One of the most interesting features we have been called upon to solve is an intercommunicating system of wireless telephony: The question most often asked is how a person can be called on the Collins wireless telephone and supposing there are a number of phones in use, how can you converse with any person you wish?

 In the first place each wireless 'phone has a telephone number just as the ordinary 'phone, but instead of a central station and a "Hello" girl the subscriber talks direct from one station to another. This is accomplished by having three dials similar to those used on a combination safe. Each dial is numbered from 0 to 9, and the indicators of these dials are set on a number to be called up. By way of illustration, suppose Smith's number is 620, Browns number 550 and Jones' 200 ; now, when Brown wishes to call Smith he moves the indicators of his dials on his telephone to 6, to 2, and to zero, respectively. thus placing both instruments in tune with each other; he next presses a button on his telephone, which rings the bell on Smith's telephone. Smith answers, and the conversation begins just as though they were talking over an ordinary 'phone. After Brown is through talking he turns his indicators back to his own number so that Jones or Smith can call him if they so desire.

 By turning the indicators to these numbers more or less inductance, capacity and resistance is thrown in or out, and as these factors determine the rate of oscillation, and the number of oscillations per second determines the wave length, it is easy to see that if a sending station have the same values as the receiving station they will be in tune.

 There is no doubt as to the position wireless telephony is to occupy.
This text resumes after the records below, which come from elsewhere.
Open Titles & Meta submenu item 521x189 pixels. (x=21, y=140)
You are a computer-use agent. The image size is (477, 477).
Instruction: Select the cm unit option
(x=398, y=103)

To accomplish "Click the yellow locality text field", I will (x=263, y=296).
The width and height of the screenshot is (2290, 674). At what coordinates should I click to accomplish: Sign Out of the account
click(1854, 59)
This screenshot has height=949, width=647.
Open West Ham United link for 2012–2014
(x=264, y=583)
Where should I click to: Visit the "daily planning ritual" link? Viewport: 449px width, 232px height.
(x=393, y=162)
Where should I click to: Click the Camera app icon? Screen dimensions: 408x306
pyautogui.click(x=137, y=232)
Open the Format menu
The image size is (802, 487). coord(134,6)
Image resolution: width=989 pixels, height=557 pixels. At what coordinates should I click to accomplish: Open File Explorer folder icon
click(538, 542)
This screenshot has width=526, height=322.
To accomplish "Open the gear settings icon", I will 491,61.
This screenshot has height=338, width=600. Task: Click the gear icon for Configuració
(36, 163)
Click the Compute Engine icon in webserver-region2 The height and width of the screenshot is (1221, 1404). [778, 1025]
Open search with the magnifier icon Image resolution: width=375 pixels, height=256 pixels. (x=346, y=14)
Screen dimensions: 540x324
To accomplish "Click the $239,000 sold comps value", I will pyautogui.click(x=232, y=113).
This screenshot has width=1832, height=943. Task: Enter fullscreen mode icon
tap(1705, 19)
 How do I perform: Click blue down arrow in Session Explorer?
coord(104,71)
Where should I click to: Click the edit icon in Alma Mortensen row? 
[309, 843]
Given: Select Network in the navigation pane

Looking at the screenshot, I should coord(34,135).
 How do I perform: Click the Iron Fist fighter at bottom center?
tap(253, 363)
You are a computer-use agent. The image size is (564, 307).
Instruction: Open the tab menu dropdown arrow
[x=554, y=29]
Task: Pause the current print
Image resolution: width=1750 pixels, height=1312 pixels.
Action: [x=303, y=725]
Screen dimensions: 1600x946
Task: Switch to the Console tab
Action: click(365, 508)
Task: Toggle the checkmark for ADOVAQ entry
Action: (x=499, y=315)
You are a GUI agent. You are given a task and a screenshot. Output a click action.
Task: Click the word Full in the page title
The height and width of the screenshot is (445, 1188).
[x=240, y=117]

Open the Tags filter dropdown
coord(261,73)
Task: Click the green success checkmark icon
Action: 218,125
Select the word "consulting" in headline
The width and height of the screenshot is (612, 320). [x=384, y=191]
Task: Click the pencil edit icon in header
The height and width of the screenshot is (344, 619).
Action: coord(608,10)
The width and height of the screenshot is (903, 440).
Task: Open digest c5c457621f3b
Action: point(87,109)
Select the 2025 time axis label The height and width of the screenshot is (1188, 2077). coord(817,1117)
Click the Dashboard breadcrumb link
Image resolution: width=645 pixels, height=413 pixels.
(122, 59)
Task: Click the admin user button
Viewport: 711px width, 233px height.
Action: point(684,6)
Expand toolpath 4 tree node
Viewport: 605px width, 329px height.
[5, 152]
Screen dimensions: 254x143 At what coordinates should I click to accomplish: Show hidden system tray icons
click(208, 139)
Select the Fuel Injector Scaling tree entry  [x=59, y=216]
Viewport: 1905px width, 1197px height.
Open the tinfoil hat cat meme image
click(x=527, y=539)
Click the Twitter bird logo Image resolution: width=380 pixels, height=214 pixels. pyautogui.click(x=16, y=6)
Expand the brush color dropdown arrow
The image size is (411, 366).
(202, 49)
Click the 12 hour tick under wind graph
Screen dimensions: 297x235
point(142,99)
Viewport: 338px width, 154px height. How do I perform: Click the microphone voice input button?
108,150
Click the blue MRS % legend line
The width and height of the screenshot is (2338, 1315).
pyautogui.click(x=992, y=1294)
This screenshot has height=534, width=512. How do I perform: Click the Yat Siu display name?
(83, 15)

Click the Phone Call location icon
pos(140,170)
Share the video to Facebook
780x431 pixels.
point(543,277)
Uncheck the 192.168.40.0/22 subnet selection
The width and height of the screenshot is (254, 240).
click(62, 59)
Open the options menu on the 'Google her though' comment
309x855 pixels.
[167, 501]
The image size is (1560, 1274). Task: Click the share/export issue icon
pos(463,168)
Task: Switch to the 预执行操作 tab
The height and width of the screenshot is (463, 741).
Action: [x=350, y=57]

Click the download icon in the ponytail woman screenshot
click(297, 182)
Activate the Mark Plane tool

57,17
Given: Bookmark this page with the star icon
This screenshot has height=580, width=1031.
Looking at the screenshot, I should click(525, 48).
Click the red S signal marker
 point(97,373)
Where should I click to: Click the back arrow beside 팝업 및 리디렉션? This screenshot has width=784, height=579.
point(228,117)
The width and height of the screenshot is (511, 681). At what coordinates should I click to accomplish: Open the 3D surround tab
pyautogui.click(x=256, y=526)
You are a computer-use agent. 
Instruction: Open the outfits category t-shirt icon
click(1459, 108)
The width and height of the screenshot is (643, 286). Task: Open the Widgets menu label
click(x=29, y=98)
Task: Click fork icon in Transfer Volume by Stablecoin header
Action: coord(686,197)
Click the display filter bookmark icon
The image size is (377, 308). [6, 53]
Its use on the ocean will be identical to the telephone on land, while its other fields of operation are practically without limitation. Governments will use it for their army posts and ships; islands in the ocean and harbors on the continents will employ it to speak with other parts of the world; every craft that sails the ocean must adopt it, isolated mining camps, rural districts and other places will be brought into touch with the civilized world in fact, wireless telephony will enter a field entirely its own, in addition to being an aggressive competitor of the present telegraph Graph and telephone system on land.

 It will enter a new, field by making it possible to telephone from automobiles to the garage when help is needed. There are thousands of automobiles in the United States, and, while touring the country in a powerful car is a delightful pastime, a breakdown several miles from. a garage or other repair shop is not conducive to pleasure. Often some member of the party finds it his lot to walk to a house for supplies, while the rest of the party, patiently or otherwise, usually the latter, await his return.

 Mr. Collins proposes to eliminate this decidedly adverse feature of automobiling by employing the wireless telephone. Consequently every garage or shop will be equipped with the wireless telephone, as they are now with the tire pump and ignition plugs, and this latter day telephone will always be set up ready for use. Likewise, every auto will be provided with a portable wireless telephone. Then in the event of the inevitable accident the 'phone can be taken out, set up ready for use and communication established with the nearest garage, and an auto with men and needful mechanism sent post haste to the scene to repair it.